━━━━━ Material for the task ━━━━━

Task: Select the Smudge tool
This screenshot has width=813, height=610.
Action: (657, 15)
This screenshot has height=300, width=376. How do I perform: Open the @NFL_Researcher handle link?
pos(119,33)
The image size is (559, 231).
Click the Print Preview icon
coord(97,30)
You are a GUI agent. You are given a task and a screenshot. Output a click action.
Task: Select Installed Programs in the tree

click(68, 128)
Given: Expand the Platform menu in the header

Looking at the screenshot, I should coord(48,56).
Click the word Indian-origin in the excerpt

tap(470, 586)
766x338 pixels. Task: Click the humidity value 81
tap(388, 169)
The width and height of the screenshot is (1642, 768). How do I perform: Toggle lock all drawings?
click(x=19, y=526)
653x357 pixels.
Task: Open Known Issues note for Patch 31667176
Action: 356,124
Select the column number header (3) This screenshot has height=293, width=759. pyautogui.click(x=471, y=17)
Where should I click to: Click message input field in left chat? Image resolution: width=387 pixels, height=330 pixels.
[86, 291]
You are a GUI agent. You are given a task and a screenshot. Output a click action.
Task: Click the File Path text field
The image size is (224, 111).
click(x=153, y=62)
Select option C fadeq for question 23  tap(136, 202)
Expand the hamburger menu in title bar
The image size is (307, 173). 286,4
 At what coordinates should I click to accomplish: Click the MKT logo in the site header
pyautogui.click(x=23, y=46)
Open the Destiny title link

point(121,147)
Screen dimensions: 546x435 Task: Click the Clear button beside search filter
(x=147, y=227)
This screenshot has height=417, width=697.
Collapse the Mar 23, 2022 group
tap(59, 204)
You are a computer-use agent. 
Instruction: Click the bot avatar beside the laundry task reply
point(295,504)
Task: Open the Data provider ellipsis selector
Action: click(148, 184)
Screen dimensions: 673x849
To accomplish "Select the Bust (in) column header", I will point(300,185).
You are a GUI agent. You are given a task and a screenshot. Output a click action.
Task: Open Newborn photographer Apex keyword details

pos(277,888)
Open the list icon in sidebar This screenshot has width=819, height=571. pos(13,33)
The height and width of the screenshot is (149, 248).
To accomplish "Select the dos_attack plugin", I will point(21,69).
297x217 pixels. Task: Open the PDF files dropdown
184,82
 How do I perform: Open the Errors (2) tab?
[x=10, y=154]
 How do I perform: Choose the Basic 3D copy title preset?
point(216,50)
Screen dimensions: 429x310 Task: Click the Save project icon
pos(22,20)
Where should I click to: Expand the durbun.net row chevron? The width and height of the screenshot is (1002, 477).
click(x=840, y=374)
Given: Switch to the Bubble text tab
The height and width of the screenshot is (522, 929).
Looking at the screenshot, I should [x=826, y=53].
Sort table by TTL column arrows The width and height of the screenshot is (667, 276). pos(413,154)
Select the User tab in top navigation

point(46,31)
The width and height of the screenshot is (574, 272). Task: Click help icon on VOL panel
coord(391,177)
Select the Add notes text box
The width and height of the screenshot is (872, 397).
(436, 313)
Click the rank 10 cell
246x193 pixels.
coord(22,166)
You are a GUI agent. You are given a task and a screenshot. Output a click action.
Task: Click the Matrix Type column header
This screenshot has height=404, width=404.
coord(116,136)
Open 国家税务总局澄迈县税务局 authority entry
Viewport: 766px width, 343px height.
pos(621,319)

━━━━━

## Goal of the exercise
Transcribe the material above in its entirety. Match it exactly.

## Exercise output
Task: Select the Smudge tool
This screenshot has width=813, height=610.
Action: (657, 15)
This screenshot has height=300, width=376. How do I perform: Open the @NFL_Researcher handle link?
pos(119,33)
The image size is (559, 231).
Click the Print Preview icon
coord(97,30)
You are a GUI agent. You are given a task and a screenshot. Output a click action.
Task: Select Installed Programs in the tree

click(68, 128)
Given: Expand the Platform menu in the header

Looking at the screenshot, I should coord(48,56).
Click the word Indian-origin in the excerpt

tap(470, 586)
766x338 pixels. Task: Click the humidity value 81
tap(388, 169)
The width and height of the screenshot is (1642, 768). How do I perform: Toggle lock all drawings?
click(x=19, y=526)
653x357 pixels.
Task: Open Known Issues note for Patch 31667176
Action: 356,124
Select the column number header (3) This screenshot has height=293, width=759. pyautogui.click(x=471, y=17)
Where should I click to: Click message input field in left chat? Image resolution: width=387 pixels, height=330 pixels.
[86, 291]
You are a GUI agent. You are given a task and a screenshot. Output a click action.
Task: Click the File Path text field
The image size is (224, 111).
click(x=153, y=62)
Select option C fadeq for question 23  tap(136, 202)
Expand the hamburger menu in title bar
The image size is (307, 173). 286,4
 At what coordinates should I click to accomplish: Click the MKT logo in the site header
pyautogui.click(x=23, y=46)
Open the Destiny title link

point(121,147)
Screen dimensions: 546x435 Task: Click the Clear button beside search filter
(x=147, y=227)
This screenshot has height=417, width=697.
Collapse the Mar 23, 2022 group
tap(59, 204)
You are a computer-use agent. 
Instruction: Click the bot avatar beside the laundry task reply
point(295,504)
Task: Open the Data provider ellipsis selector
Action: click(148, 184)
Screen dimensions: 673x849
To accomplish "Select the Bust (in) column header", I will point(300,185).
You are a GUI agent. You are given a task and a screenshot. Output a click action.
Task: Open Newborn photographer Apex keyword details

pos(277,888)
Open the list icon in sidebar This screenshot has width=819, height=571. pos(13,33)
The height and width of the screenshot is (149, 248).
To accomplish "Select the dos_attack plugin", I will point(21,69).
297x217 pixels. Task: Open the PDF files dropdown
184,82
 How do I perform: Open the Errors (2) tab?
[x=10, y=154]
 How do I perform: Choose the Basic 3D copy title preset?
point(216,50)
Screen dimensions: 429x310 Task: Click the Save project icon
pos(22,20)
Where should I click to: Expand the durbun.net row chevron? The width and height of the screenshot is (1002, 477).
click(x=840, y=374)
Given: Switch to the Bubble text tab
The height and width of the screenshot is (522, 929).
Looking at the screenshot, I should [x=826, y=53].
Sort table by TTL column arrows The width and height of the screenshot is (667, 276). pos(413,154)
Select the User tab in top navigation

point(46,31)
The width and height of the screenshot is (574, 272). Task: Click help icon on VOL panel
coord(391,177)
Select the Add notes text box
The width and height of the screenshot is (872, 397).
(436, 313)
Click the rank 10 cell
246x193 pixels.
coord(22,166)
You are a GUI agent. You are given a task and a screenshot. Output a click action.
Task: Click the Matrix Type column header
This screenshot has height=404, width=404.
coord(116,136)
Open 国家税务总局澄迈县税务局 authority entry
Viewport: 766px width, 343px height.
pos(621,319)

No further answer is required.